Written request:
In the passage on rope strength below, what does the term "working load" describe?

What Determines Rope Strength?

Rope strength depends on the rope thickness, materials, how it is woven, and how you handle it. A strong rope, like nylon, can hold heavy loads without breaking and resists the elements.

Ropes may be braided, plaited, or twisted; how a rope is woven affects its strength. The strength of various ropes may also differ between companies. Companies that value their ropes’ safety also send them out for third-party testing.

The “tensile strength” describes the strength of a new rope under laboratory conditions. The “working load” describes the safe amount of weight you can load onto your rope. Knowing the safe working load of your rope is essential. Activities ike rock climbing, boating, or construction can be dangerous. Knowing the correct working load may save your life.

The working load of a rope decreases depending on how you handle it. Knots and abrasions are a few things that can reduce the working load of a rope. 

To safely use a rope, the weight you place should always be well below the working load. Avoid abrasions, kinks, and strain, so you don’t prematurely age your rope. Avoid chemicals and water that will damage and decrease the strength of your rope. Store your ropes properly after using them.

The strongest kind of rope for common use is nylon. Eight types of rope are similarly strong:

• Aramid fiber
• HMPE
• PBO (Zylon)
• PEEK
• Polyester
• Polypropylene
• Polyethylene
• VECTRAN

For your safety, it’s always best to consult the manufacturer to determine the working load of your rope. Where ultimate safety is not a concern, it’s okay to go with estimates. Consult the charts below for tensile strength and working load averages of ropes.

Data supplied:

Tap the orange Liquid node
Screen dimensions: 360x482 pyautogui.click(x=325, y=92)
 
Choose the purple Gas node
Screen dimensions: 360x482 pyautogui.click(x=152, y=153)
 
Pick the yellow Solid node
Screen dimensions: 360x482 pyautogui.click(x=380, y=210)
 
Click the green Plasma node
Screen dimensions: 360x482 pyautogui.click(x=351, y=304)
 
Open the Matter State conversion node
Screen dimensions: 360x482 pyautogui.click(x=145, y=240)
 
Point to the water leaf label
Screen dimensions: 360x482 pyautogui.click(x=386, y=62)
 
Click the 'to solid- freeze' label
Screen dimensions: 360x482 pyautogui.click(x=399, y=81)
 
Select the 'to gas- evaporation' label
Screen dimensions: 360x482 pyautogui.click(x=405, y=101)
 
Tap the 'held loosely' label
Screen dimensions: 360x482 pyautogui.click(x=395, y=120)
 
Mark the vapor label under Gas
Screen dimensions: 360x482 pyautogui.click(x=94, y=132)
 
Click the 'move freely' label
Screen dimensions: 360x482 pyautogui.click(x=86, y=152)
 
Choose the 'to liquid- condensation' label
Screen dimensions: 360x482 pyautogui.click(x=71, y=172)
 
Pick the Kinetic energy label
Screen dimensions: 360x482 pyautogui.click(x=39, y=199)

...

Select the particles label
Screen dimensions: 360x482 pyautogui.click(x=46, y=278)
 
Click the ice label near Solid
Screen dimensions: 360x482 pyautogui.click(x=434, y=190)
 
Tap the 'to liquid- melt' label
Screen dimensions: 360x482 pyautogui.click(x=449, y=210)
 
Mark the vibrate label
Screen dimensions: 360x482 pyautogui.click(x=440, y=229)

Complete output:
The safe amount of weight you can load onto your rope.